St. Augustine prays:
"O Lord, grant me the power to overcome sin. For this is what you gave to us when you granted us free choice of will. If I choose wrongly, then I shall be justly punished for it. Is that not true, my Lord, of whom I indebted for my temporal existence? Thank you, Lord, for granting me the power to will my self not to sin."

Obviously Scripture is infinitely above even holy Augustine, and so I hope to memorize this verse I've needed to make a way of life:

"If thou do well, shalt thou not receive? but if ill, shall not sin forthwith be present at the door? but the lust thereof shall be under thee, and thou shalt have dominion over it." - Genesis 4:7 Douay-Rheims

"If you do well, will you not be accepted?
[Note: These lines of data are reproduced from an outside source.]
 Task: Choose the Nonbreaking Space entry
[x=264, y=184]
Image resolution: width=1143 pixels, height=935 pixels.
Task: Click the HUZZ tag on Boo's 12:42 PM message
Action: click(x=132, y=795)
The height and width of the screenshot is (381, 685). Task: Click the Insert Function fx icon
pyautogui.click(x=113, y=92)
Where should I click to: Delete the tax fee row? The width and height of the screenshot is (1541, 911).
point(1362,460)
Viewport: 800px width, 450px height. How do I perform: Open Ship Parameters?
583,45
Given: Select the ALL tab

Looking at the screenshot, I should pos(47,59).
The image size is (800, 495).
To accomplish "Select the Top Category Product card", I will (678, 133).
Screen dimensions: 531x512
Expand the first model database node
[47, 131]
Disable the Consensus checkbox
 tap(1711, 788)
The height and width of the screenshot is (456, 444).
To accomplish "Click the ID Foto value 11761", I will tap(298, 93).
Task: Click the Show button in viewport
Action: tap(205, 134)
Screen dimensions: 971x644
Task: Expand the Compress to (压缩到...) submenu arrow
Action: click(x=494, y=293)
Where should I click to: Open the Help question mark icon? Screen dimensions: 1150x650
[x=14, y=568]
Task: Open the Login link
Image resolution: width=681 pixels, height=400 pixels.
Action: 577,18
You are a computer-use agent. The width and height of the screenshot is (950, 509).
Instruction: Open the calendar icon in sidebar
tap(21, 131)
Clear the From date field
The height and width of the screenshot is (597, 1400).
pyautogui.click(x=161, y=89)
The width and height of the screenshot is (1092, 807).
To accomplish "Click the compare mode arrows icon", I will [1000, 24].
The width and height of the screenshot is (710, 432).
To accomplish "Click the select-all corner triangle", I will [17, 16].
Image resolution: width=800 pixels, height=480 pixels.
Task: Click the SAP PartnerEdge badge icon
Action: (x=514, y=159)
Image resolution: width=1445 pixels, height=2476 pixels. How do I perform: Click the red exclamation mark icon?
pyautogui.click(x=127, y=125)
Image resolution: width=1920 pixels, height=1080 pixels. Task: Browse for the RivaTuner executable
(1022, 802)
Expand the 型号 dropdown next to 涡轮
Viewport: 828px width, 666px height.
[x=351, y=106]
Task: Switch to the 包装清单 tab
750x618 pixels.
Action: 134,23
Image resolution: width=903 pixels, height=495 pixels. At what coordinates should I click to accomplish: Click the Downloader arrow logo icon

And if you do not do well, sin is couching at the door; its desire is for you, but you must master it." - Genesis 4:7 RSV

It was interesting looking at the Rheims translation here: http://www.latinvulgate.com/verse.aspx?t=0&b=1&c=4 because I could understand much of the Latin. The Vulgate says "et tu dominaberis illius" - lit. and you will have dominion of it (sin).

In one translation it's a moral imperative (RSV), and in the others it's a rhetorical question and promise / result clause. You will master it if you do well, if not it will be at your door, etc.

This I will have to combine with verses I found in studying the Sacrifice of the Mass, and the passage in 1 Pet 2:5 "offer spiritual sacrifices acceptable to God through Jesus Christ.". May my struggle against sin be a spiritual sacrifice acceptable to God through Jesus Christ's sacrifice.